**Record excerpts**
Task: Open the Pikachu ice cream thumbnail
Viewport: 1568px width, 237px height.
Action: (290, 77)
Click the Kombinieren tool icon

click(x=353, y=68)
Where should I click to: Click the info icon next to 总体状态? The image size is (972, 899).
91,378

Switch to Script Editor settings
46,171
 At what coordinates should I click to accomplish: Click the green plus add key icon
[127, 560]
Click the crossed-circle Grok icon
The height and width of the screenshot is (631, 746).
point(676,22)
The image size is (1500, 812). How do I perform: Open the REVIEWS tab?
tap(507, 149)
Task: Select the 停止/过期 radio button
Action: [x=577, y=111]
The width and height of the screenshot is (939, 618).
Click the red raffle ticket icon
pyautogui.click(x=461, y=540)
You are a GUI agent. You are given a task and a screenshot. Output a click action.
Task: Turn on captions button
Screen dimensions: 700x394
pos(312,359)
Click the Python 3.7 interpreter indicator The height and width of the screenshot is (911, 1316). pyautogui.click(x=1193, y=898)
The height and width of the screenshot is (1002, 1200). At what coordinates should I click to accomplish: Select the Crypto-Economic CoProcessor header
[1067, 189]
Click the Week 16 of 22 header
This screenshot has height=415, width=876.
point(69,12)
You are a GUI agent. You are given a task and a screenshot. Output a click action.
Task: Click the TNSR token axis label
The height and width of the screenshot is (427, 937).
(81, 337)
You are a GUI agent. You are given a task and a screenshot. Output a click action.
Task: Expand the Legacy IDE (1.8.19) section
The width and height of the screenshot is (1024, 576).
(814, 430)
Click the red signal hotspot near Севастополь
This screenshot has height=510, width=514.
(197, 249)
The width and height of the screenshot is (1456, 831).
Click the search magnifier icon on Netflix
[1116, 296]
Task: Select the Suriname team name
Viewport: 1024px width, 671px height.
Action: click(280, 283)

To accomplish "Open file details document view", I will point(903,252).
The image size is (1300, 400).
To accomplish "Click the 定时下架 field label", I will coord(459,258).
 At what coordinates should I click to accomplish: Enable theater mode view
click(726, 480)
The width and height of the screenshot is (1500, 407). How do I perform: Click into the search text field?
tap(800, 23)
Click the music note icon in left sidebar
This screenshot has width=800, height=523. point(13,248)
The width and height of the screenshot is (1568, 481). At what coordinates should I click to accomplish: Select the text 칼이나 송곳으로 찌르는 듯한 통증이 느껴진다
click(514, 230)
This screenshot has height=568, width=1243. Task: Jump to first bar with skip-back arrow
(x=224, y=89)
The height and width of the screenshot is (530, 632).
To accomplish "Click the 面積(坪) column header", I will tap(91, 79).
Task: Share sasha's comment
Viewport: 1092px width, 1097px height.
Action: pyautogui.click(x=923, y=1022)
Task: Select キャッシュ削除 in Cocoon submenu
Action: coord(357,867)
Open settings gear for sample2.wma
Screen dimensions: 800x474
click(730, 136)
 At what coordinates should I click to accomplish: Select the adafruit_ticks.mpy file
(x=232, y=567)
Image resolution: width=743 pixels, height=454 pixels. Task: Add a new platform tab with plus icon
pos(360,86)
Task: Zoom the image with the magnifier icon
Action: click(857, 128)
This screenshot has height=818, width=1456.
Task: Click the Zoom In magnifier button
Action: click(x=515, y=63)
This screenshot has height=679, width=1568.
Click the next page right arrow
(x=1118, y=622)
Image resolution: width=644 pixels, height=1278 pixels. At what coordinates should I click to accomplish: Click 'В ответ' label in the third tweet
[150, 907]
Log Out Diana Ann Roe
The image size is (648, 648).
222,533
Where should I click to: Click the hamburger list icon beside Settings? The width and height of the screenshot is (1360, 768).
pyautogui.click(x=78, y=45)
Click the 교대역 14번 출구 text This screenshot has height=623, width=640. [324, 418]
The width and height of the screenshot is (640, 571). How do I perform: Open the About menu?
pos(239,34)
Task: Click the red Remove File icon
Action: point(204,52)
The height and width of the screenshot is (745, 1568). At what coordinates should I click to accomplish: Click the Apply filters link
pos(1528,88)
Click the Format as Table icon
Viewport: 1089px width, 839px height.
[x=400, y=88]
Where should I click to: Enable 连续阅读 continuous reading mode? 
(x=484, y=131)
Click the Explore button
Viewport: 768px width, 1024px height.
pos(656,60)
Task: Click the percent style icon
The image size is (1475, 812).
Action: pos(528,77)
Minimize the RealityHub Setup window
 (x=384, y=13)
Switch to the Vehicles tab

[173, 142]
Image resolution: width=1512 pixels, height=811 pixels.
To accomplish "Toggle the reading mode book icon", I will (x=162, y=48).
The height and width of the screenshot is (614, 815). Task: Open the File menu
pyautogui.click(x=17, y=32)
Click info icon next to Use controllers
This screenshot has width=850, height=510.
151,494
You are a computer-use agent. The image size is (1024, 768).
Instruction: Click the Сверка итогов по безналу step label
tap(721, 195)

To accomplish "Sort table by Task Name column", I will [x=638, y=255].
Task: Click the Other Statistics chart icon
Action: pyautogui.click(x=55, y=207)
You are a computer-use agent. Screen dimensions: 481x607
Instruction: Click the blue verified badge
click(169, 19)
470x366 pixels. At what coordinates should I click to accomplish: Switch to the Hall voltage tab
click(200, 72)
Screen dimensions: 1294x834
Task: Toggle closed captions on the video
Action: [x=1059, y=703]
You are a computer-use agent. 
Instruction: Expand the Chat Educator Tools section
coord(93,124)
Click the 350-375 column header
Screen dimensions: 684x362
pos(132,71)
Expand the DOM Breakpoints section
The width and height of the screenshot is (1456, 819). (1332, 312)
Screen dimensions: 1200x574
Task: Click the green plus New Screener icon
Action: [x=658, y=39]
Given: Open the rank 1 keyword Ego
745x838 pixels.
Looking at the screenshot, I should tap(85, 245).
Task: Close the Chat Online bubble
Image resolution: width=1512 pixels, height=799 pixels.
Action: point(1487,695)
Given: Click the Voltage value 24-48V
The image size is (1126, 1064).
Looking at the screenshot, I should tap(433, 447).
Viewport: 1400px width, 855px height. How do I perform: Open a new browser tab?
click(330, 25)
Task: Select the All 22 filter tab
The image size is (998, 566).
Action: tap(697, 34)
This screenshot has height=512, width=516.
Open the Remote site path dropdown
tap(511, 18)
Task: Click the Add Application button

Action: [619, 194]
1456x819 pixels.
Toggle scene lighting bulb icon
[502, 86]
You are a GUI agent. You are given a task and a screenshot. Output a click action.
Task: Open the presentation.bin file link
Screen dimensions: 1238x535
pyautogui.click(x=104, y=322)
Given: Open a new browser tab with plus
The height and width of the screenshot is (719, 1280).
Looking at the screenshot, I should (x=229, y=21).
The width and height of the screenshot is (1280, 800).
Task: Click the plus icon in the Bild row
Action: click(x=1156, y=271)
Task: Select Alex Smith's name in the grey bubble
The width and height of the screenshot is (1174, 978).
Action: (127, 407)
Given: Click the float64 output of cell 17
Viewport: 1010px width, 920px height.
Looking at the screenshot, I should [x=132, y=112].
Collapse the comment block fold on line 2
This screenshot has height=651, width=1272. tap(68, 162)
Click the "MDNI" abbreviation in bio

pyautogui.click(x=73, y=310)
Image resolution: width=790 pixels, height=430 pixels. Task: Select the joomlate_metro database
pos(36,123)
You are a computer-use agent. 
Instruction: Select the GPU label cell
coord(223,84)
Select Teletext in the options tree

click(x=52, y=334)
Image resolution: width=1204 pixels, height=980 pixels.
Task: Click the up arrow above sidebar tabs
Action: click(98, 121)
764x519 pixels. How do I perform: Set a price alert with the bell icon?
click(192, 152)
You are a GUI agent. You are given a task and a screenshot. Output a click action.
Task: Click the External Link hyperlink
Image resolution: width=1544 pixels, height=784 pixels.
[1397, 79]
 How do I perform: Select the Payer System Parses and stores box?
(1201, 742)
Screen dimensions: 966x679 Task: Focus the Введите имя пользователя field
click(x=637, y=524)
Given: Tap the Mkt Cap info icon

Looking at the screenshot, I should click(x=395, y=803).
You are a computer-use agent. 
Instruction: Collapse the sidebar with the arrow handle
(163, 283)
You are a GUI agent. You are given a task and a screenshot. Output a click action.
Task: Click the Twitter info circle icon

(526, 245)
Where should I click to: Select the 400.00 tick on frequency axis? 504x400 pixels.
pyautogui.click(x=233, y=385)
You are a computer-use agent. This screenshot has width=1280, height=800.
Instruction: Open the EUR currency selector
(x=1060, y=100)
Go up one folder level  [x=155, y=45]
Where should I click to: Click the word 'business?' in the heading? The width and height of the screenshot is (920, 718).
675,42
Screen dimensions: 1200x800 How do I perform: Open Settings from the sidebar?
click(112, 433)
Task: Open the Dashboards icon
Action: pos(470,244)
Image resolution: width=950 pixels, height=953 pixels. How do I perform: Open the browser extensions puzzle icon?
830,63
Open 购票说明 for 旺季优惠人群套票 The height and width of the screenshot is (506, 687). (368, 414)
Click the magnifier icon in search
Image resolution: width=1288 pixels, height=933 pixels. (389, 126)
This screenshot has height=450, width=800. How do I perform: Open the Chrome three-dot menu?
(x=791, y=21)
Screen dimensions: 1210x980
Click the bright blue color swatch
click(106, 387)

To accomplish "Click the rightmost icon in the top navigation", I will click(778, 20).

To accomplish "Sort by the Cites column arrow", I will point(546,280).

**Exercise details**
Copy the records above verbatim, everything from the line containing "Click the Week 16 of 22 header" down to the line containing "(x=224, y=89)", with both of those lines included.

**Completed task**
Click the Week 16 of 22 header
This screenshot has height=415, width=876.
point(69,12)
You are a GUI agent. You are given a task and a screenshot. Output a click action.
Task: Click the TNSR token axis label
The height and width of the screenshot is (427, 937).
(81, 337)
You are a GUI agent. You are given a task and a screenshot. Output a click action.
Task: Expand the Legacy IDE (1.8.19) section
The width and height of the screenshot is (1024, 576).
(814, 430)
Click the red signal hotspot near Севастополь
This screenshot has height=510, width=514.
(197, 249)
The width and height of the screenshot is (1456, 831).
Click the search magnifier icon on Netflix
[1116, 296]
Task: Select the Suriname team name
Viewport: 1024px width, 671px height.
Action: click(280, 283)

To accomplish "Open file details document view", I will point(903,252).
The image size is (1300, 400).
To accomplish "Click the 定时下架 field label", I will coord(459,258).
 At what coordinates should I click to accomplish: Enable theater mode view
click(726, 480)
The width and height of the screenshot is (1500, 407). How do I perform: Click into the search text field?
tap(800, 23)
Click the music note icon in left sidebar
This screenshot has width=800, height=523. point(13,248)
The width and height of the screenshot is (1568, 481). At what coordinates should I click to accomplish: Select the text 칼이나 송곳으로 찌르는 듯한 통증이 느껴진다
click(514, 230)
This screenshot has height=568, width=1243. Task: Jump to first bar with skip-back arrow
(x=224, y=89)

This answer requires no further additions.